So, you have just welcomed a new fur-baby into your home, and what an exciting time this is! But for many, this time can be overshadowed by one drawback in particular – excessive barking. Barking is a normal response from dogs – an important means of communication which can often translate to hello, fear, warning, excitement, alert, or many more other signals. However, when dogs bark excessively this usually implies an underlying issue which can become a nuisance to yourself and your neighbours.

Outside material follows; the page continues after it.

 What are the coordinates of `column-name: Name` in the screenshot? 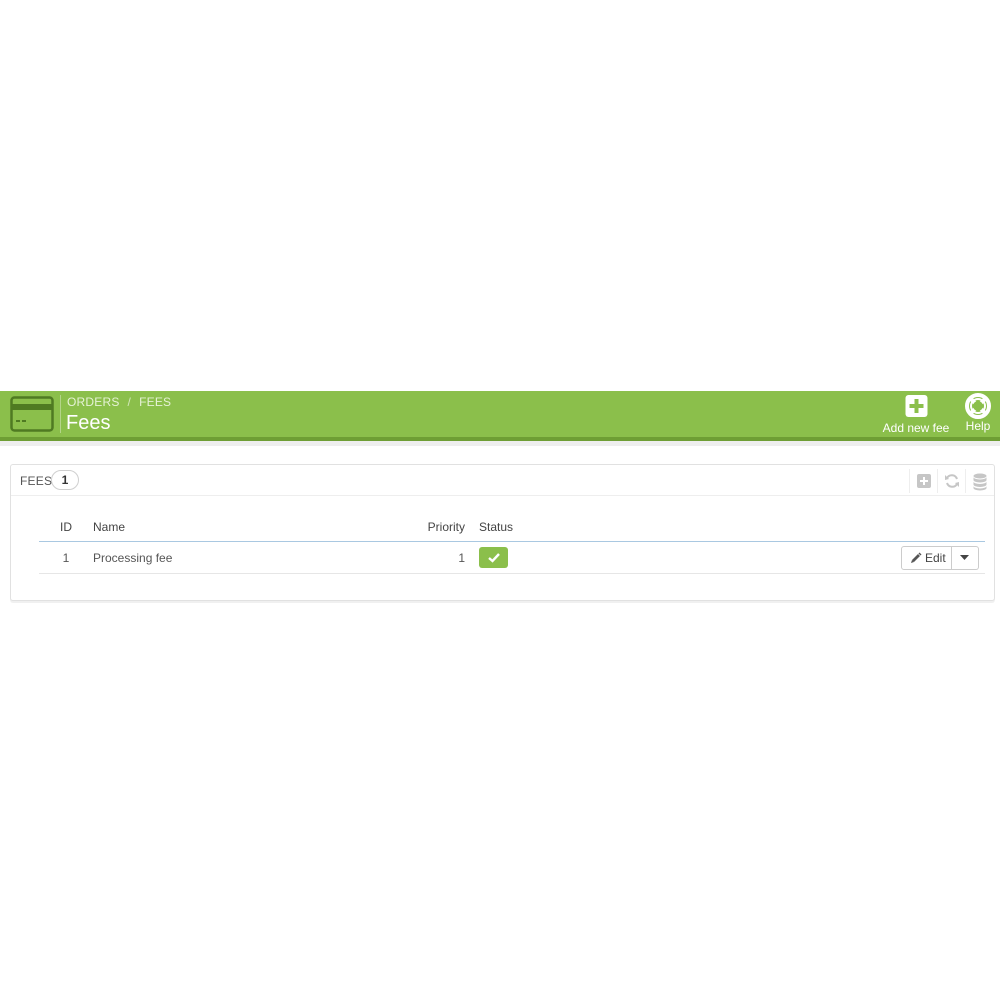 It's located at (234, 528).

Behavioural needs should be first identified to determine the issue causing the excessive barking:

Is your dog adequately exercised?

We recommend taking your dog for a walk in the morning before you leave for work. This will help to both tire out your dog, provide stimulation and reduce anxiety levels – which in turn will reduce barking behaviour during the first part of the day. Remember, a tired dog is a quiet dog

Is your dog bored?

Dogs are social animals and generally do not like being left to their own device all day long. If possible, we recommend doggy-daycare, a dog walker or minder to visit your fur-baby during the day, if your pet is not one that likes their own company. Otherwise, a lunch break doggie walk will provide some great physical and mental stimulation. If this isn’t possible, then try using a couple of food-dispensing toys which are sure to keep him/her busy for several hours. Providing a raw meaty bone can also mean a few hours of chewing heaven for your dog. That being said though, dogs will adjust to extended periods of alone time – but we recommend gradually lengthening your time apart to reduce stress and anxiety.

What are some techniques to reduce barking?

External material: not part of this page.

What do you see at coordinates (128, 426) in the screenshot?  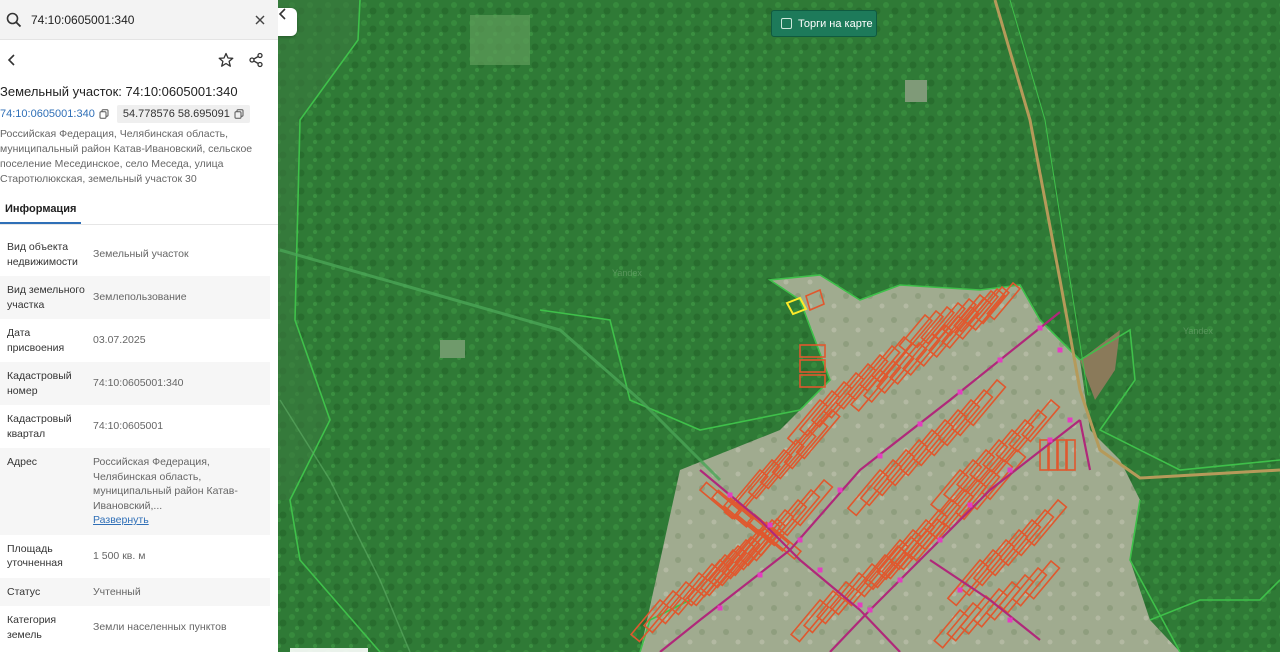 I see `property-value-text: 74:10:0605001` at bounding box center [128, 426].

  • We suggest picking a word that will indicate to your dog to stop barking. Words like ‘No’ have no context to a dog, and yelling whilst raising anxiety can also encourage the dog thinking you are also barking (and probably happy you joined in also!). Distract the dog from the behaviour, perhaps with another desired behaviour, a treat, a toy or some other form of distraction. If you request a desired behaviour, such as on your mat, bed, sit etc. then they know what’s expected of them.
  • Training your dog to bark on command can also help funnily enough. Using “speak” to indicate to your dog to talk, means that they know when they should be speaking.
  • You can ignore unwanted behaviour and reward good behaviour. If you feel your dog is barking for attention, then avoid eye contact, even leave the room. In contrast, when your dog Is quiet – praise, pat, and reward with treats
  • Be patient with your fur-baby – changing behaviour can take a lot of practise, and needs to be addressed one step at a time
  • If all else fails, we can always assist in reducing your dog’s excessive barking, by assisting identifying the possible cause. Ruling out medical problems that can cause excessive barking, from dementia, brain disease such as seizures, to pain is also essential.

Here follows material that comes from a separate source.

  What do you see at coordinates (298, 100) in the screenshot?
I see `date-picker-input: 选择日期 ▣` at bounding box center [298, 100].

No one should expect a dog never to bark – this would be just as unreasonable as expecting a child never to talk! But often, excessive barking is usually a clue to a different problem or behaviour – such as loneliness, attention seeking, territoriality, fear, or playfulness. They may be trying to tell you that something is not right, like stranger danger, “Mum, Mum, Mum, Dad, Dad, Dad”, why aren’t you listening for example. Once you do address the reason as to why your fur-baby just won’t stop barking though, you’ll both be able to enjoy a better night’s sleep, and long, peaceful days.